Dans une affaire qui secoue profondément la ville de Thiès, les éléments du Commissariat du 1er Arrondissement ont mis fin aux agissements d’un individu soupçonné d’avoir mis en place un système organisé d’exploitation d’images intimes, d’agressions sexuelles et de détention de drogues de synthèse.
Une plainte qui fait éclater l’affaire
Tout a commencé lorsqu’une femme s’est présentée au commissariat pour dénoncer un chantage : un homme menaçait de divulguer des contenus intimes la mettant en scène. Selon son témoignage, il avait enregistré leurs rapports sans son consentement et la forçait, sous la menace, à revenir chez lui.
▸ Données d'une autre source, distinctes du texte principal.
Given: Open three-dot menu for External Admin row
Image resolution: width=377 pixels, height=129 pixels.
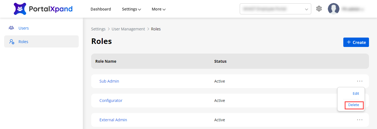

Les investigations de la police révèlent un procédé inquiétant. Le suspect administrait à la victime une substance dissimulée dans une boisson, provoquant son endormissement afin d’abuser d’elle — des faits d’une gravité extrême que les enquêteurs ont rapidement pris au sérieux.
Découverte d’un dispositif clandestin de captation
Lors de son audition, l’homme finit par reconnaître la présence d’une caméra cachée dans sa chambre. Une perquisition de son domicile confirme rapidement l’ampleur de l’affaire. Les policiers y découvrent :
une caméra de surveillance fixe,
neuf disques durs externes,
une clé USB,
une unité centrale,
un ordinateur portable.
L’analyse des supports numériques mettra en lumière l’existence de nombreuses vidéos de la plaignante… mais aussi d’autres personnes filmées dans des circonstances similaires. Plusieurs victimes supplémentaires ont déjà été identifiées. Les enquêteurs ont aussi trouvé des centaines de vidéos pornographiques archivées par le suspect.
Saisie de drogue de synthèse
La fouille du domicile révèle également un sachet contenant quarante grammes d’une poudre blanche. L’expertise menée par la Brigade Régionale des Stupéfiants de Thiès confirme qu’il s’agit d’amphétamines, une drogue de synthèse classée comme produit illicite.
Garde à vue et enquête en cours
Le suspect a immédiatement été placé en garde à vue. Les enquêteurs poursuivent désormais un travail minutieux afin d’identifier toutes les personnes potentiellement filmées à leur insu.
L’affaire, déjà explosive, pourrait donc prendre une dimension bien plus large au fil des investigations.